On Sat, May 07, 2022 at 10:22:32AM +0000, Volodymyr Babchuk wrote:
> Bjorn Helgaas <helgaas@kernel.org> writes:
> > On Wed, May 04, 2022 at 07:56:01PM +0000, Volodymyr Babchuk wrote:
> >>
> >> I have encountered issue when PCI code tries to use both fields in
> >>
> >> union {
> >> struct pci_sriov *sriov; /* PF: SR-IOV info */
> >> struct pci_dev *physfn; /* VF: related PF */
> >> };
> >>
> >> (which are part of struct pci_dev) at the same time.
> >>
> >> Symptoms are following:
> >>
> >> # echo 1 > /sys/bus/pci/devices/0000:01:00.0/sriov_numvfs
> >>
> >> pci 0000:01:00.2: reg 0x20c: [mem 0x30018000-0x3001ffff 64bit]
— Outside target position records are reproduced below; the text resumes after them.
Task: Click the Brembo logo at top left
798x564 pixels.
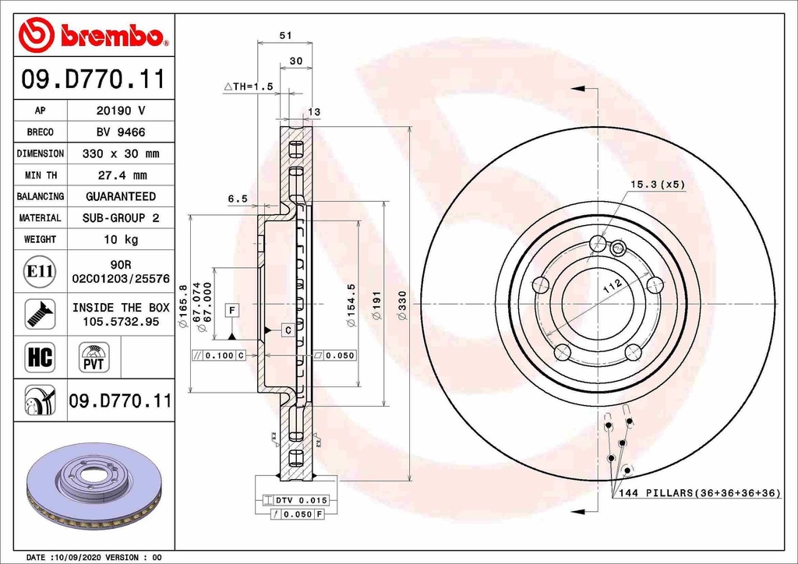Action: pos(94,35)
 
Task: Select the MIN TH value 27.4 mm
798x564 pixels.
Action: pos(121,175)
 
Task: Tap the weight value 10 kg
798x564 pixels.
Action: pos(121,239)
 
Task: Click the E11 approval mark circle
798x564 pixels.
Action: pos(40,272)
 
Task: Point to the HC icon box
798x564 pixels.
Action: pos(40,358)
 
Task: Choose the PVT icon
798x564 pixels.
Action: pos(94,358)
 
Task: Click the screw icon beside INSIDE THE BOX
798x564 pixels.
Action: pos(40,314)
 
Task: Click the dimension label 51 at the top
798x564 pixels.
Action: pos(285,35)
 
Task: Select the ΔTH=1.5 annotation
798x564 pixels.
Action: pos(248,87)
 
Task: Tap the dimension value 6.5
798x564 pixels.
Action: pos(237,199)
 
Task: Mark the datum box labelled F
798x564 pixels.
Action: pos(231,310)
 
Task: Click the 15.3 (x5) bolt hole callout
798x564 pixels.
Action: pos(656,185)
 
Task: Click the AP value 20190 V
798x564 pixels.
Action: pos(121,111)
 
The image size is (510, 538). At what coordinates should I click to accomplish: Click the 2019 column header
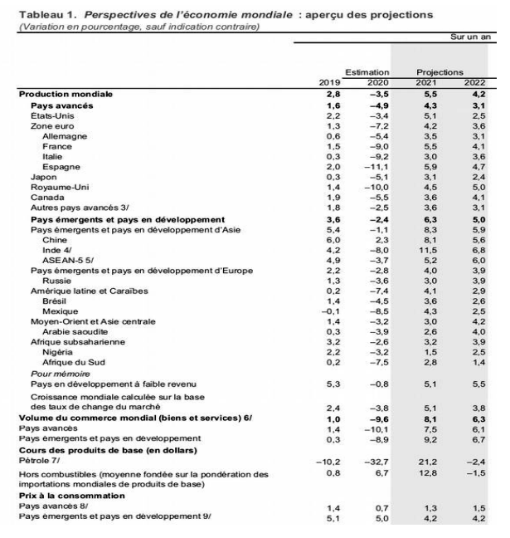[330, 83]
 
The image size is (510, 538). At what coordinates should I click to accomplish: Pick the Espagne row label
[58, 166]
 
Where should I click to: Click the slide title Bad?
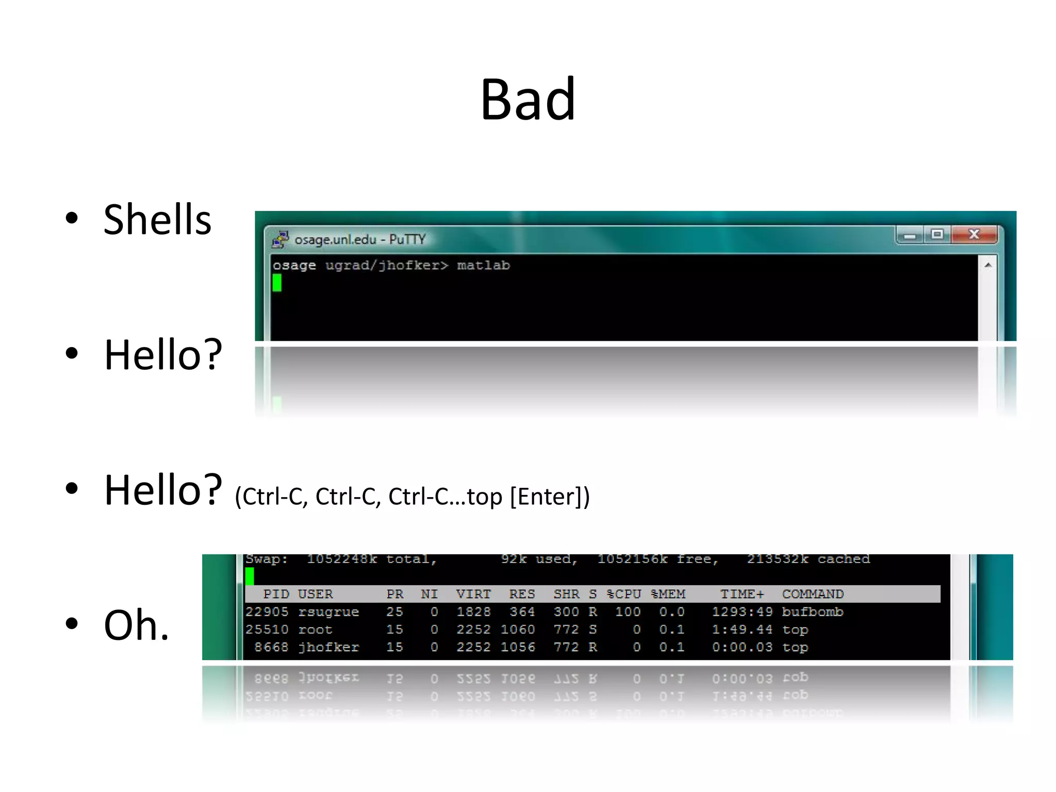click(x=527, y=99)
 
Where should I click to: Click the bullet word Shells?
click(x=157, y=220)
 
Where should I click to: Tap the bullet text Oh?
click(x=136, y=625)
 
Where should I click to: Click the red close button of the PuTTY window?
click(x=974, y=235)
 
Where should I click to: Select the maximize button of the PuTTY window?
click(x=937, y=235)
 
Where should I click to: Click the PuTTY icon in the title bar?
click(x=280, y=239)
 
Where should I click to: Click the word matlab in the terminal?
click(x=483, y=266)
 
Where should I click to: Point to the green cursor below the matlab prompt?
click(x=277, y=283)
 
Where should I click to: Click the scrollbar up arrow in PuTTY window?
click(x=987, y=265)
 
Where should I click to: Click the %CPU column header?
click(x=623, y=594)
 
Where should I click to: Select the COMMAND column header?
click(x=813, y=594)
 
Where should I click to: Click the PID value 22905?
click(x=267, y=612)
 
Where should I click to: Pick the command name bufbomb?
click(x=812, y=612)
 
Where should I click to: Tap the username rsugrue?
click(x=328, y=612)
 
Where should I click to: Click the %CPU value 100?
click(x=628, y=612)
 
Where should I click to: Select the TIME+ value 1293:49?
click(x=742, y=612)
> >> pci 0000:01:00.2: VF(n) BAR0 space: [mem 0x30018000-0x30117fff 64bit] (contains BAR0 for 32 VFs)
> >> Unable to handle kernel paging request at virtual address 0001000200000010
> >> Debugging showed the following:
> >>
> >> pci_iov_add_virtfn() allocates new struct pci_dev:
> >>
> >> virtfn = pci_alloc_dev(bus);
> >> and sets physfn:
> >> virtfn->is_virtfn = 1;
> >> virtfn->physfn = pci_dev_get(dev);
> >>
> >> then we will get into sriov_init() via the following call path:
> >>
> >> pci_device_add(virtfn, virtfn->bus);
> >> pci_init_capabilities(dev);
> >> pci_iov_init(dev);
> >> sriov_init(dev, pos);
> >
> > We called pci_device_add() with the VF. pci_iov_init() only calls
> > sriov_init() if it finds an SR-IOV capability on the device:
> >
> > pci_iov_init(struct pci_dev *dev)
> > pos = pci_find_ext_capability(dev, PCI_EXT_CAP_ID_SRIOV);
> > if (pos)
> > return sriov_init(dev, pos);
> >
> > So this means the VF must have an SR-IOV capability, which sounds a
> > little dubious. From PCIe r6.0:
>
> [...]
>
> Yes, I dived into debugging and came to the same conclusions. I'm still
> investigating this, but looks like my PCIe controller (DesignWare-based)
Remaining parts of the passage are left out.